If “plus” is a label we should do away with, what about “petite”? Of course, there is no stigma around being shorter than 5’4″ (or whatever the cut off is) so we don’t fuss about it. But there is a lot of stigma around being plus/curvy/chubby etc so every time the industry tries to come up with a kinder word, it gets warped into something troublesome by society’s stigmas. Until that stigma is eradicated whatever word we chose will have to go away sooner or later.

Marie livingamystery.com

The question of using crafts to cope with illness is so timely for me right now. My husband is ill, at times critically, and has been for the last 5 years. I have used sewing as my way to cope with the stress of caring for him, now full time. It has been my outlet and my sanity. I don’t know what I would do without it.

Clare

For the last few years especially, with 3 young children, I find my peace whilst sewing. The daydreaming, the idle browsing and Pinteresting whilst breast feeding, and now the reward of fitting clothes to my changed shape, and providing a unique wardrobe for my kids. I get great joy in it all.
6 weeks ago I miscarried and I couldn’t believe the tremendous pull towards my sewing room, and especially towards knitting, a craft which had lapsed for a while for me. I spent quite a time in bed, and every inch of me yearned to be amongst wool. The meditative nature of using my hands watching autumn’s colours, and often the solitude provided during these times let me work through my grief at a gentle pace, and in a style that suited me perfectly. I’m casting off on my second project right now, a much better knitter than I was before :-)

Kate

This is such a beautiful post for describing such an awful experience. I completely agree about the therapeutic qualities of wool (or thread, fabric, beads, paper…). I hope knitting continues to bring you peace.

Robin

Thanks you for sharing your story. I have been thinking a lot about the material world, and how to relate to it. Your post has added a new, positive dimension for me. Because it is a material world, I think we have to take joy and accept the gifts it can give us, with the kind of grace you have shared, free of the “grabby-ness” that can become a burden and a veil between us and the world of things.

Sandy magpiestitcher.wordpress.com

Some form of designators are useful to help you find your most-probable-fit in a department store; I guess “plus” isn’t too bad as a word. I cringe when I see things like “chubbette” for girls in old catalogs.
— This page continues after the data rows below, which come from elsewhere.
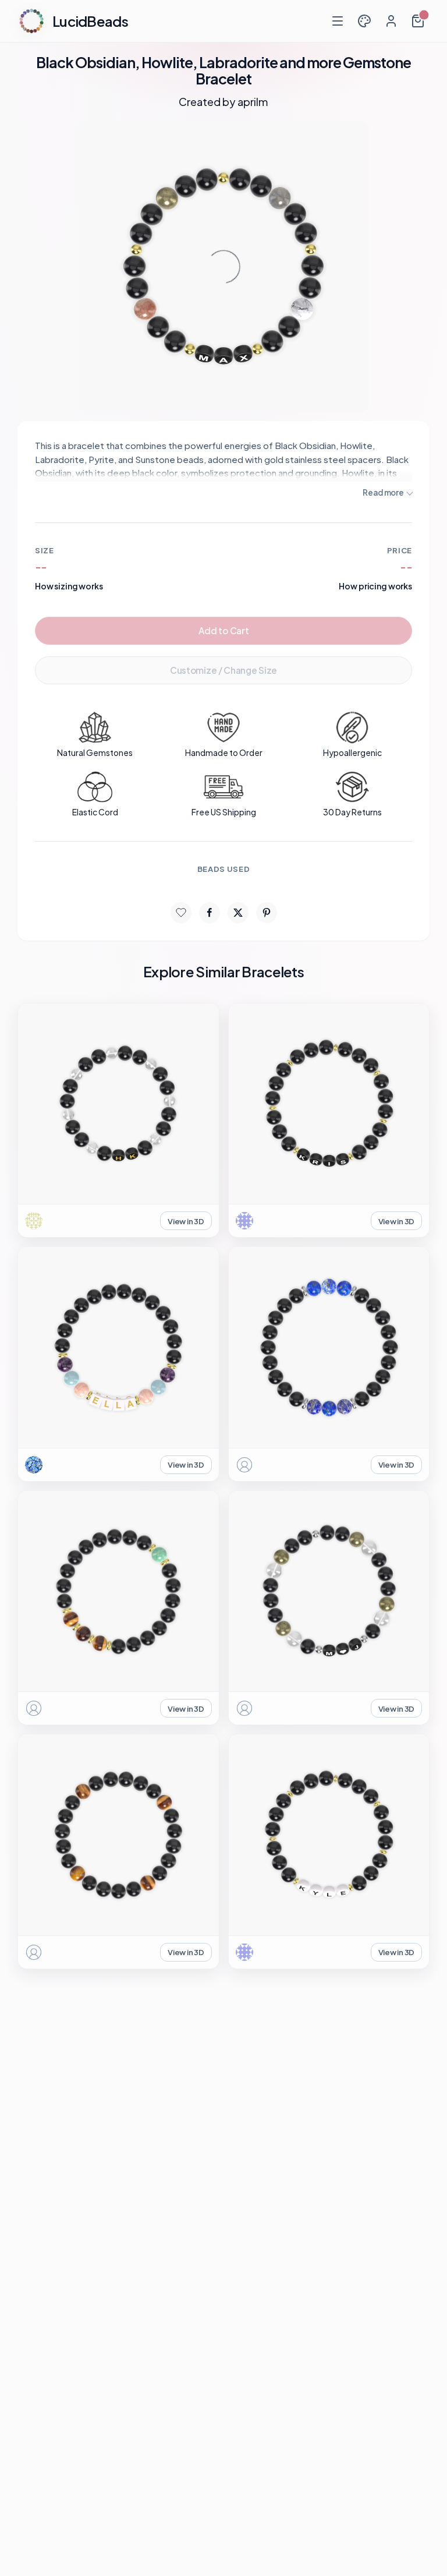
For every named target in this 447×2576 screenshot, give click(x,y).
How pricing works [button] (375, 586)
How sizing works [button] (69, 586)
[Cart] (418, 21)
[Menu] (337, 21)
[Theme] (364, 21)
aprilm (252, 101)
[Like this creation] (181, 912)
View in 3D (186, 1221)
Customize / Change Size (223, 670)
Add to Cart (223, 630)
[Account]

Large boys’ sizes were called “husky,” and large women’s sizes used to be called “stout” – words which can convey meanings of strength and sturdiness, *IF* you take them that way, which most of the “fashion industry” doesn’t.
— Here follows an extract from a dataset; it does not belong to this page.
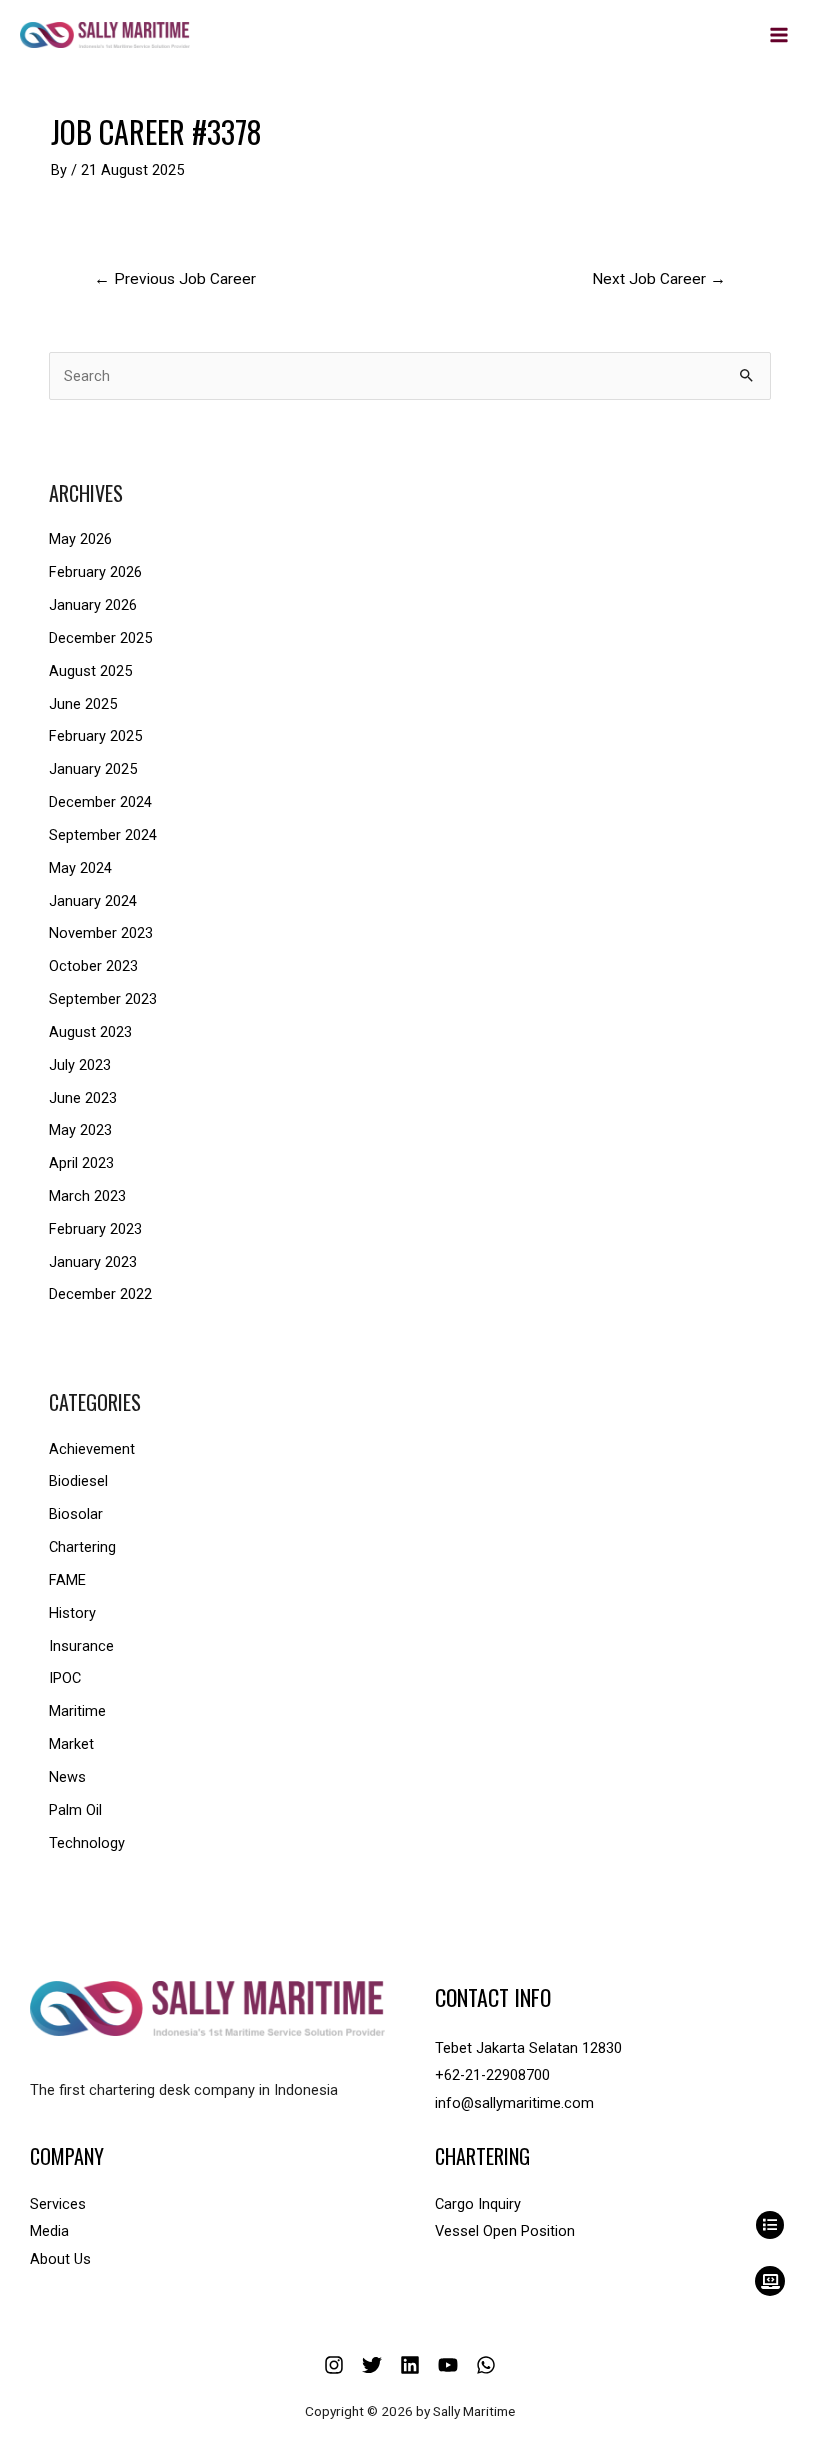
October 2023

When I was in high school and college, I hovered between the top of the “normal” and the bottom of the “plus” size ranges . . . nothing fit. 30 years on, I’m slimmer but still hourglass-shaped . . . blouses still don’t fit.

ANGELA

Oh I would LOVE to see that green blouse in a pattern, it is beautiful.

Kate

I’m not plus size, but I am very curvy. I find the term useful for patterns when it means different cup sizes are drafted or there’s more shaping for legs. When plus size means “here’s a poncho with the sides sewn together” I just roll my eyes and move on.

Suzan

I loathe the label Plus, but I also appreciate it, because I know that there might be something I can wear. The larger problem is that manufacturers in the lower price ranges seem to think it’s their mission in business to punish fat girls for being both fat and poor. Horizontal rugby stripes, big prints badly placed, sleazy polyester, nothing but crop pants – the list goes on and on. It’s a damned good thing that I sew!

Dodi

I suffer from depression and my crafts are my way to calm down, get out of my head and change my mood. Doing it (quilting, mostly, dabbling in other fiber arts, working up the courage to sew garments again) makes me happy. I love watching things take shape and see the end result!
For the plus size debate, I am in those sizes and I say keep the term. How else would they be distinguished? Plus sizes are cut differently. There are tall, large-framed women who are not at all plus sized. They need their clothing not plus sized, but cut to fit them. I bet there are quite a few people in that category who make their own clothes, too!